Vishal Vaidya is not an obvious choice for guest speaker in a leadership class. He’s a Broadway actor who has performed across the country, not a CEO or management guru.
Yet this month, before his evening performance in Secret Garden at Los Angeles’s Ahmanson Theatre, Vaidya met with students in The Art and Science of Leadership class at USC’s Sol Price School of Public Policy.
In conversation with Professor Deborah Natoli, Vaidya talked about his role in the 2017 Broadway musical Groundhog Day.
He explained the show’s scenes, themes and character arcs, while Natoli connected those to leadership scholarship and human development theories. Then, with the class of 19 students looking on, Vaidya belted out a tune from the Broadway musical.
Vaidya is an unconventional guest speaker for sure, but Natoli runs an unconventional leadership class. Modeled after a leadership class from USC scholar Warren Bennis and former USC President Steven Sample 20 years ago, The Art and Science of Leadership is designed for a new generation of Trojans. It goes well beyond traditional approaches to leadership, taking leadership lessons from poetry to psychology, film to fine art, and physics to philosophy.
“We’re looking at how to become a whole and fulfilled human being,” Natoli said. “There’s universal wisdom in literature, in poetry. We don’t have to just look at theories of leadership.”
“The state of our social systems and divisiveness in our world calls upon us to reframe what it means to lead,” Natoli added.
Natoli received the Provost’s Interdisciplinary Teaching Grant Award for the class and syllabus. That has funded presentations from Vaidya and a mindfulness instructor who has twice visited the class.
Groundhog Day, based on the film of the same name, follows arrogant TV weatherman Phil Connors, who gets stuck in a time loop repeating the same day. Vaidya, who played Larry the cameraman, described Phil’s character development from a narcissist to a caring individual.
“He is a leader from the jump, but he’s not doing a very good job,” Vaidya told students. “All of these people look up to him, and he treats them all terribly. I think it isn’t until he goes through this journey of awareness that he’s able to truly do what he’s supposed to.”
“And when he has that better sense of who he is,” Natoli added, “he can look at people as they truly are, as he has more authentic power and is not looking for external, superficial power.”
Vaidya ended the lecture by singing “Seeing You” from the musical.
“I thought the only way to better days was through tomorrow.
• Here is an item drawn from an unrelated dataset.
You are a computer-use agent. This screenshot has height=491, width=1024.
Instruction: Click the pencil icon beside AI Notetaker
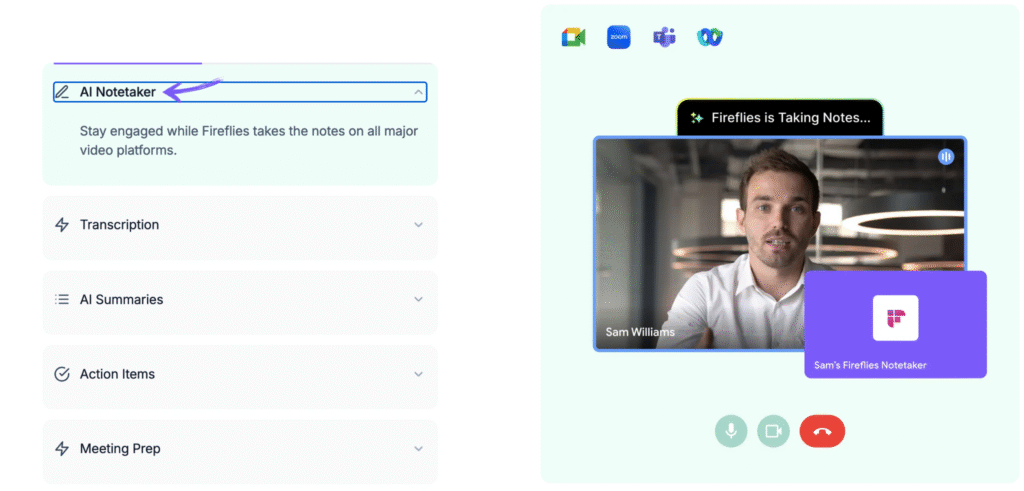pyautogui.click(x=62, y=92)
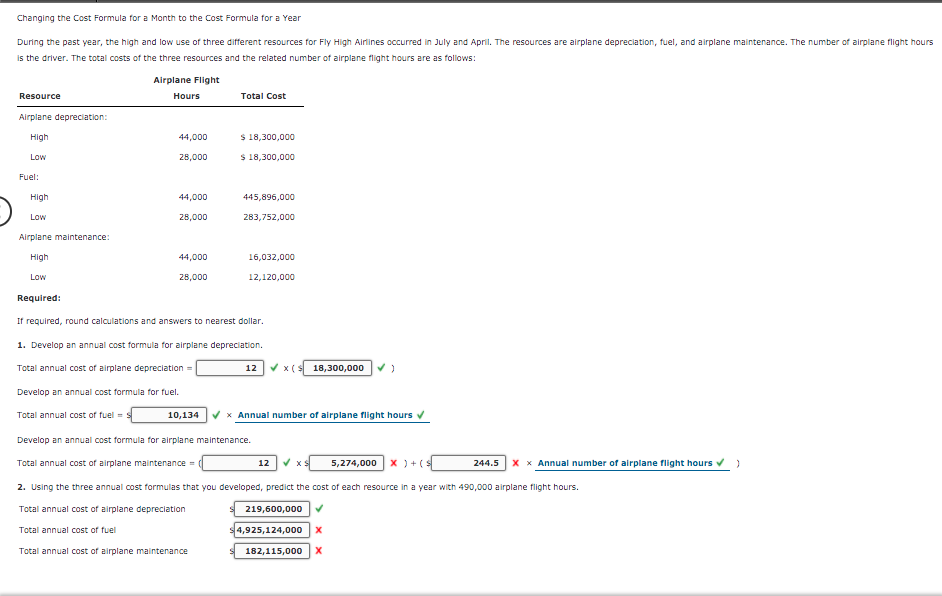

But I know now that I know. And I know now I know nothing. But I’m here. And I’m fine. And I’m seeing you for the first time.”
Peter Ji, a junior studying public policy at the USC Price School, was inspired by Vaidya’s personal story as a first-generation Indian-American who pursued acting – despite pressure to follow cultural expectations.
“He eventually got the courage and determination to go against those traditions and be his real self, and I just think that is very powerful,” Ji said.
“We’re looking at how to become whole and fulfilled human beings,” Natoli said, “to develop habits of mind to address nuances and complexities of a situation in life’s navigations.”
Natoli has spent her career supporting the development of students, teachers and leaders. She came to USC in 2006 as director of faculty development at the Marshall School of Business, where she received a Dean’s Award for raising student ratings of teaching scores.
USC University Professor and Distinguished Professor of Business Administration Warren Bennis, an internationally recognized authority on leadership, inspired her to expand her model for teacher development to leadership.
“Watching human beings become more of who they are meant to be, to manifest a fullness of potential, that’s been my life’s work,” she said.